I had quite the unpleasant experience today. Arwen, my dog, was at the vet’s for an X-ray of her right foreleg. She has been experiencing lameness and I wanted to get a definitive answer as to why. Based on a previous X-ray, the vet suspected a bone chip in one of her toes was the cause. So it was expected that a simple X-ray followed by amputating the toe, would have Arwen back to her mad cap self.
As I was eating, a delicious curry as it happens, he rang with the results. It turns out that Arwen has rather bad arthritis in the both of her elbows. I was shocked, but then, dogs do get arthritis. Surely this was not an insurmountable problem? According to the vet however, elbows present a particular problem as does Arwen’s relatively young age. She is approximately six years old. This is a guesstimate as she was an abandoned little thing.

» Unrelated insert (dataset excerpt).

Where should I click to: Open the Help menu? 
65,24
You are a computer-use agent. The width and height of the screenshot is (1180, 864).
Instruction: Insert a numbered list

Medications that are usually used to treat joints are not as efficacious with elbows. I think I began to cry at this point. It was likely that she’d require long term anti-inflammatories, which would shorten her life. And eventually she’d need very strong pain killers. Her quality of life would be so reduced that I’d be faced with a difficult decision, sooner rather than later.
I had thought it was going to be all so straightforward.
It became difficult for me to speak. My curry began to disgust me. Had I perhaps over-exercised her? No. This stems from the first few months of her life, when diet and exercise have to be carefully managed to ensure the correct development of her joints. Apparently dogs aren’t born with their joints fully formed. They are mostly cartilage, which over time ossifies into joint bone, joining with the surrounding legs bones.
In desperation I asked about surgery, mentioning Arwen was insured. There was an abrupt change of tone. In that case, if the therapies failed to solve the issue, she could see a specialist in Cork and have elbow replacement surgery. It would cost in excess of €1000, but she’d be almost as good as new.
I should have mentioned the insurance when I dropped her for the X-ray. I would have avoided feeling shattered for those few minutes. On the other hand, I am now more relaxed than I have a right to be about the possibly of her having both her elbows replaced with metal joints. Now there is still a possibility that drugs, therapies and losing a bit of weight will do the trick and she won’t need to have two major surgeries, followed by difficult recuperation, but I’m fortunate enough to not have to make any decisions based on affordability.
Now, I have thrown away her ball and her treats. So has my mother, who delighted in spoiling her. She’ll need more running but no more chasing. Her diet will be strict and perhaps that’ll be enough. But if it isn’t, I know she will be taken care of.